Task: The result should be an exact copy of only the lines from the one with "Task: Click the INDUSTRY column header" through the last line of the data below, with pictures omitted.

Supplied records:

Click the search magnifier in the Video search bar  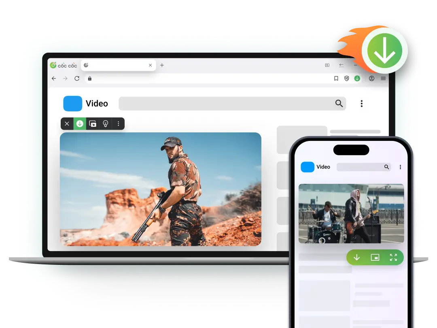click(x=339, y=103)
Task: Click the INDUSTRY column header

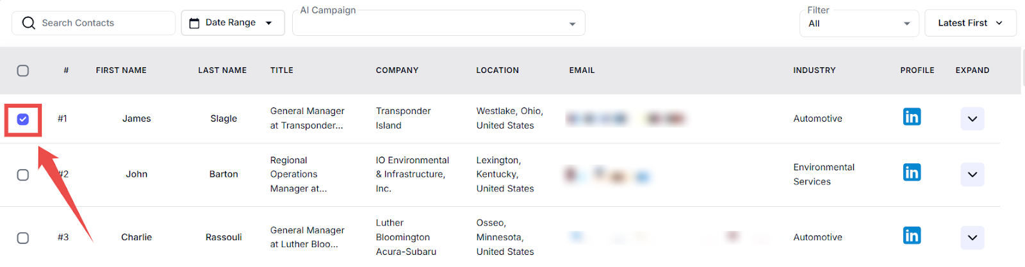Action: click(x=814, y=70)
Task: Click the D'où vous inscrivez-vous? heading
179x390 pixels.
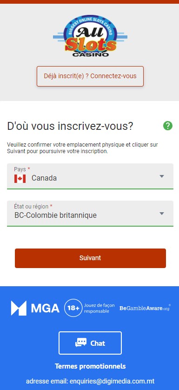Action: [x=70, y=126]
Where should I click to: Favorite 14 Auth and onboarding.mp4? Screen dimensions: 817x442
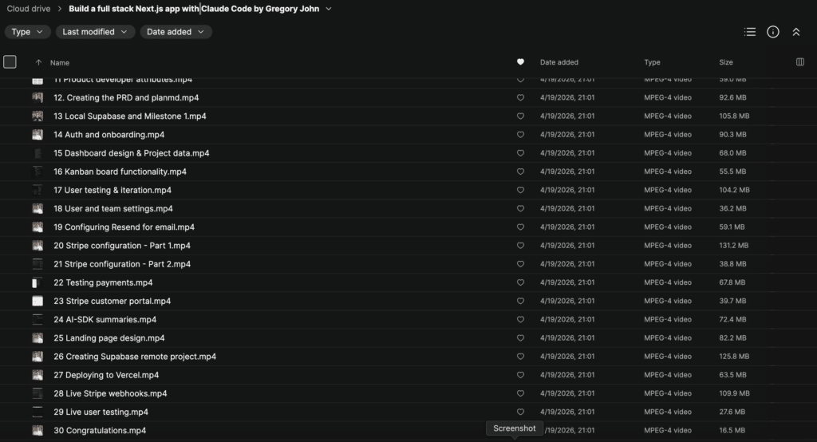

Exercise output:
Task: Click the INDUSTRY column header

Action: click(x=814, y=70)
Task: Click the D'où vous inscrivez-vous? heading
179x390 pixels.
Action: [x=70, y=126]
Where should I click to: Favorite 14 Auth and onboarding.mp4? Screen dimensions: 817x442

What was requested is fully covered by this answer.